This story is over 5 years old.


‘Shadow Brokers’ Whine That Nobody Is Buying Their Hacked NSA Files

The mysterious hacking group is lashing out at people for not bidding on their stolen malware tools.
Janus Rose
New York, US
Image: Joffi/Pixabay.

The hacking group responsible for stealing a large cache of National Security Agency hacking tools is very upset that no one seems to be bidding on their pilfered files.

Early Saturday morning, the person or group which calls itself "TheShadowBrokers" authored another bizarre rant, expressing their annoyance at the seeming lack of interest in ponying up bitcoins to release the full set of stolen files.


"Peoples is having interest in free files … But people is no interest in #EQGRP_Auction," the mysterious hacker group complained in a ranting post on Medium, which seems to be purposely written in Borat-style broken English. "TheShadowBrokers is thinking this is information communication problem."

The message also blindly lashes out at hackers, foreign intelligence services, and basically anyone else who hasn't bid on the files.

"TheShadowBrokers … is thinking peoples is having more balls, is taking bigger risks for to make advantage over adversaries," the group adds. "Equation Group is pwning you everyday, because you are giant fucking pussies."

So Shadow Brokers are implicitly criticising me for not buying their zero days, or what? Mustafa Al-BassamOctober 1, 2016

TheShadowBrokers originally made headlines after posting a sample of the cache, which contained exploit code matching the names and functionality of several previously-revealed NSA hacking tools. The contents and organization of the files led experts to conclude that they were accidentally left behind on a compromised server once used as a staging area by an NSA-linked hacking entity called Equation Group.

That theory was reinforced last week, when Reuters reported that "four people with direct knowledge" of an FBI investigation into the leak had stated that the files were found by Russian hackers after NSA operatives "mistakenly" abandoned them on a remote server. There is still no conclusive evidence that TheShadowBrokers is associated with Russian intelligence services, however.

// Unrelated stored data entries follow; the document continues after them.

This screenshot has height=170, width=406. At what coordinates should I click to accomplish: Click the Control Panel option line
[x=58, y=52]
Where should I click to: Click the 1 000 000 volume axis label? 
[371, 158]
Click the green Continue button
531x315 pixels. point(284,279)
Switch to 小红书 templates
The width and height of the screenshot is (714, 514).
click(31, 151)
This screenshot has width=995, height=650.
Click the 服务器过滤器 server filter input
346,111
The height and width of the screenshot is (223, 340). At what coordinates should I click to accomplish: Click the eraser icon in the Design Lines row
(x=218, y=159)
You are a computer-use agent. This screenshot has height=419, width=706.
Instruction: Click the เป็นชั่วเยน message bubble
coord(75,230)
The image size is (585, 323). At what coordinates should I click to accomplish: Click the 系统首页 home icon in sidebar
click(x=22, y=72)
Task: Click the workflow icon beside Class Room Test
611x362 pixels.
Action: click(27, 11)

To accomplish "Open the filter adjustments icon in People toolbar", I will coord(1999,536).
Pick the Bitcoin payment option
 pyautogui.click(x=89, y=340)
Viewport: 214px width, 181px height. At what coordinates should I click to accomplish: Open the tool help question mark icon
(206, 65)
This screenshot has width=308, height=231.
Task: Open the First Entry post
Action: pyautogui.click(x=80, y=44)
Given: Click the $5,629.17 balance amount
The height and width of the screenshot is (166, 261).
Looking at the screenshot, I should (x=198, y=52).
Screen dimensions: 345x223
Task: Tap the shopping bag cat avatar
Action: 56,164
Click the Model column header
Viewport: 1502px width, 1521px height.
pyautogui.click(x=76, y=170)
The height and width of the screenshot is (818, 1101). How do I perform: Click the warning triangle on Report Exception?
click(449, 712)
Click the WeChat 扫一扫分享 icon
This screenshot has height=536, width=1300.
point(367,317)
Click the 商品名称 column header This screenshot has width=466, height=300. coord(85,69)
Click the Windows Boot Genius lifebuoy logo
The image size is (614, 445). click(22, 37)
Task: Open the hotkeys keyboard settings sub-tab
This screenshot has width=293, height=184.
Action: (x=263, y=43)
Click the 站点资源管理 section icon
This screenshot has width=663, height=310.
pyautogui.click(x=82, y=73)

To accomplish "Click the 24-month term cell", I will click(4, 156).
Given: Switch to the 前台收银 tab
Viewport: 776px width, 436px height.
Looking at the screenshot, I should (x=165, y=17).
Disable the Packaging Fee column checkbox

Motherboard reached out to the hackers and will post an update if we receive a response. However, the group stated in their Medium post that they would only agree to interviews if offered money.

Of course, it's not exactly surprising that no one is rushing to bid on the group's stolen files. While the tools are likely legit, the high profile of the leak makes it insanely risky, and the suspected age of the exploit code makes it unclear whether the hacks are even still effective.

At the time of this writing, TheShadowBrokers have only received bids for a total of 1.76 bitcoins—or about $1,082—far below the group's asking price of $1 million.